WORK TO BE COMPLETED → According to the Barbara Dickson interview below, who played Bert in 'John, Paul, George, Ringo...and Bert'?

SOURCE DOCUMENT →
_ _ _

Barbara Dickson had been quietly following a successful career in folk music until she came into the broader public eye in 1974 with the advent of Willy Russell's 'John, Paul, George, Ringo...and Bert'. While the actors playing the various roles told the story, Barbara sat at a piano at the side of the stage and filled the auditorium with her beautiful voice. Although The Beatles' songbook was pop, she moved it into a different genre with her gentle, truthful interpretations.

 

"George Costigan was Bert", Barbara reminds me as we sit in the Palm Court of the Meridian Waldorf in Aldwych. "Bert was the narrator - I wasn't anybody really, I just sang the songs."

In the sixties, folk music was extremely popular and Barbara, born in Fife, was very much part of that. Her music teacher at school, a dynamic character called Sandy Sadler, used to play them folk music and sparked her interest.

 

"People used to go to folk clubs once a week - there would be a local gathering in a pub, put together by local people and occasionally they would save up the door money and get someone famous on the folk scene to come in with different material. Then everyone in the club would steal the material and sing it for the next six weeks!"

Barbara learned an enormous amount from these sessions, she says, and gives most of the credit to John Watt who, she explains, was a particularly interesting man, scholarly and knowing a lot of the traditional singers of the time whom he would invite to their clubs.

 

"It was like having another really good teacher and I learned a huge amount about British, Irish and American music. In all the time I was involved in folk music - from 1964 to 1974 - I never did lose my tentacles that went out into different worlds of acoustic music sung by people like James Taylor. I was a huge fan of his when he made his album for Apple in around 1968. I loved The Beach Boys - 'Good Vibrations' for example - I liked The Beatles' music, I liked Cream and Jimmy Hendrix which, although it wasn't folk music, was extremely interesting."

Barbara is a joy to listen to. She knows her subject and her history and of course, has become a practised interviewee over the years. Studying her across the table, it is hard to believe she is now in her early fifties. Her skin is clear and soft, with very few lines around her eyes. Blonde hair waves casually to her shoulders and that elegant-featured beauty seems unchanged from our first glimpse of her.

 

"I really did love folk music," she is saying. "I have a wealth of knowledge in me that comes from those days. When I was in it, I soaked it up like a sponge. I know fragments of songs. If someone in the West of Ireland says "I'm going to sing a song about a wedding party going to an island and a sheep put its foot through the bottom of the boat and everyone is drowned," I know that song! I know the song about a drunken man singing to a yellow bittern on a marsh. I've heard it and I know how it goes. People say "Oh, she can't possibly remember" but I do.

_ _ _

[Saved entries]

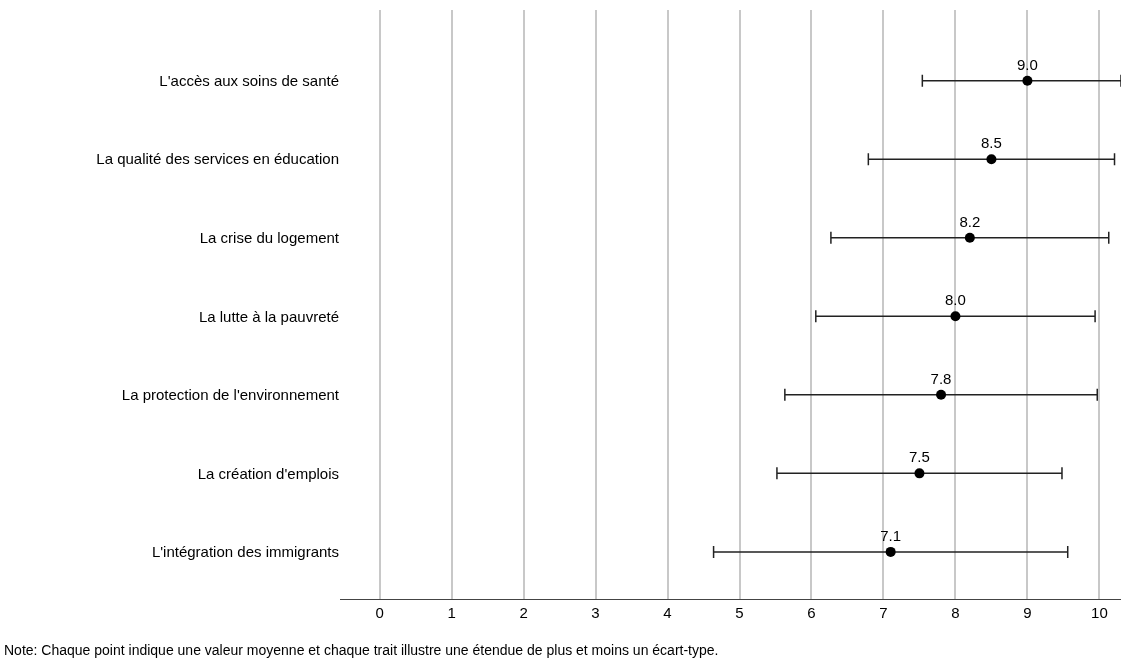 This screenshot has width=1126, height=669. I want to click on x-tick-label: 4, so click(668, 612).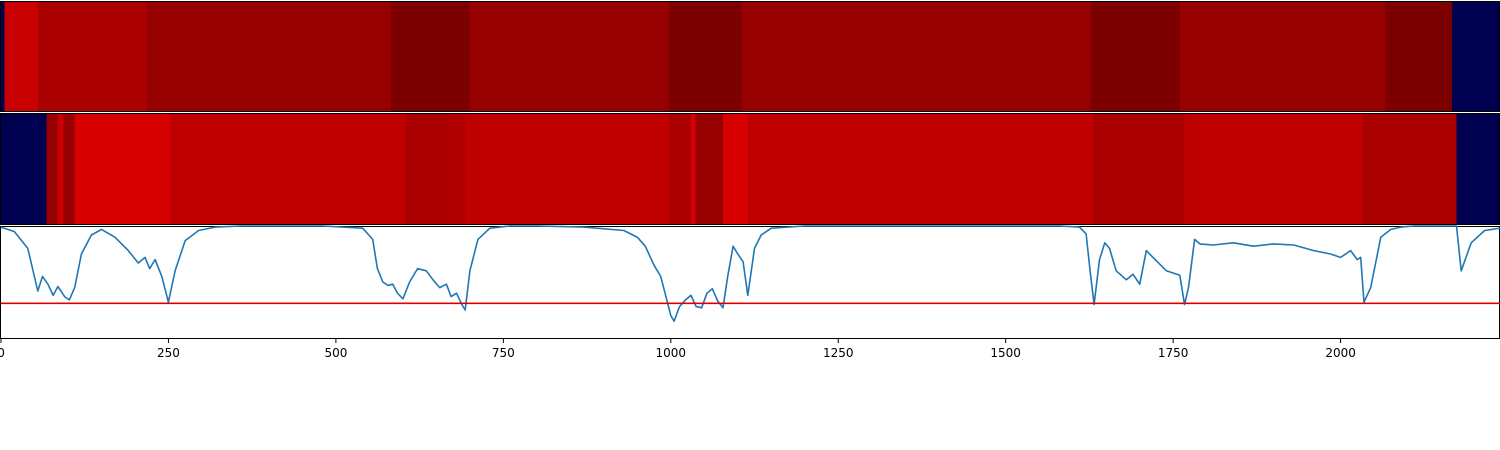  Describe the element at coordinates (504, 353) in the screenshot. I see `x-tick-label-750: 750` at that location.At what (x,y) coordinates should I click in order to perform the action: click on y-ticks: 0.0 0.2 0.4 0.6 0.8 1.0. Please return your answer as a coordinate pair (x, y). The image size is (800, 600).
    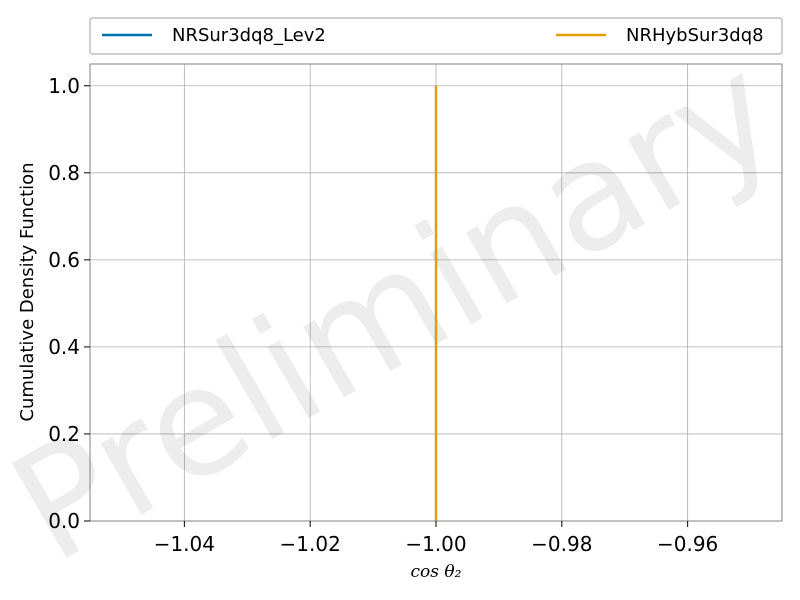
    Looking at the image, I should click on (69, 304).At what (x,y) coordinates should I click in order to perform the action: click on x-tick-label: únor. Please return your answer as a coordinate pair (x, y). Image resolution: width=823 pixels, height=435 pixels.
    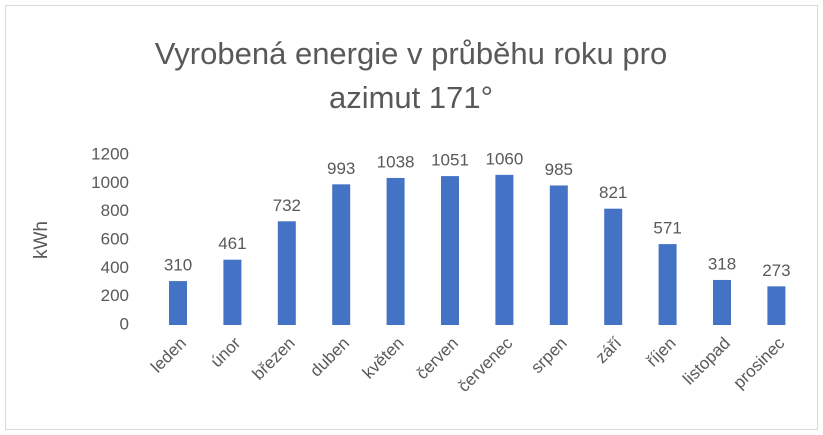
    Looking at the image, I should click on (226, 352).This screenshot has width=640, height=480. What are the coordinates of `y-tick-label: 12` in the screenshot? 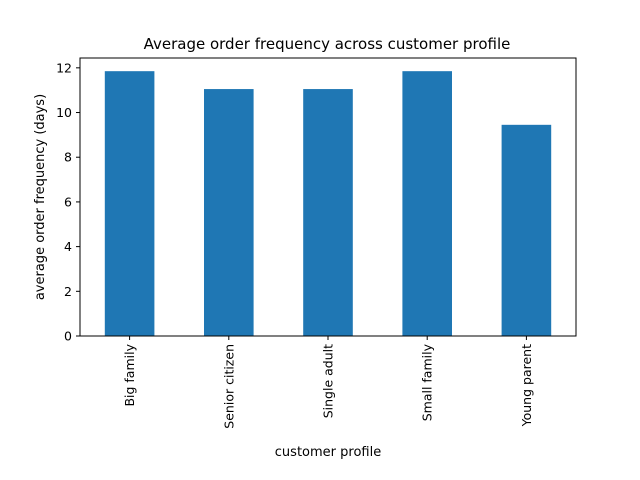 It's located at (64, 68).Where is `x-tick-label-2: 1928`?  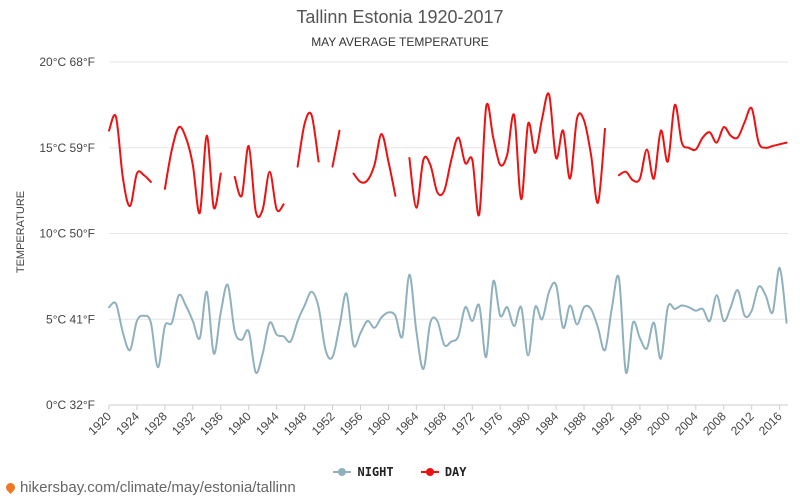
x-tick-label-2: 1928 is located at coordinates (156, 424).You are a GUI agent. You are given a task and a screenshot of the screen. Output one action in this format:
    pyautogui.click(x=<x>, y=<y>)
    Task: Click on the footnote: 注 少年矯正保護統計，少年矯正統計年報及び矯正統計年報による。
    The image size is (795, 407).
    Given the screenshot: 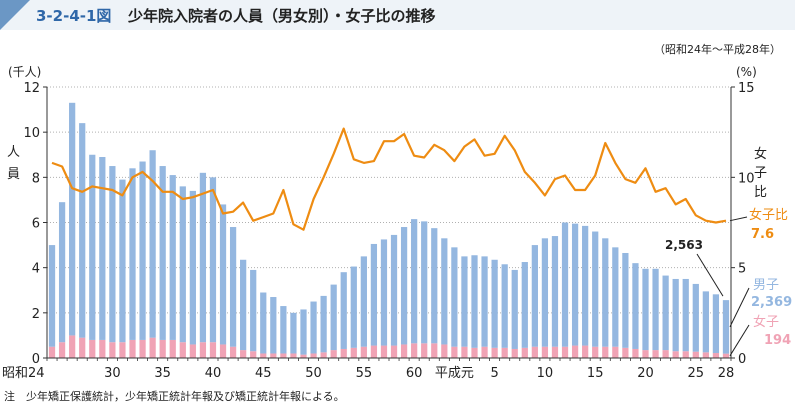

_ _ _

RESPONSE AREA → George Costigan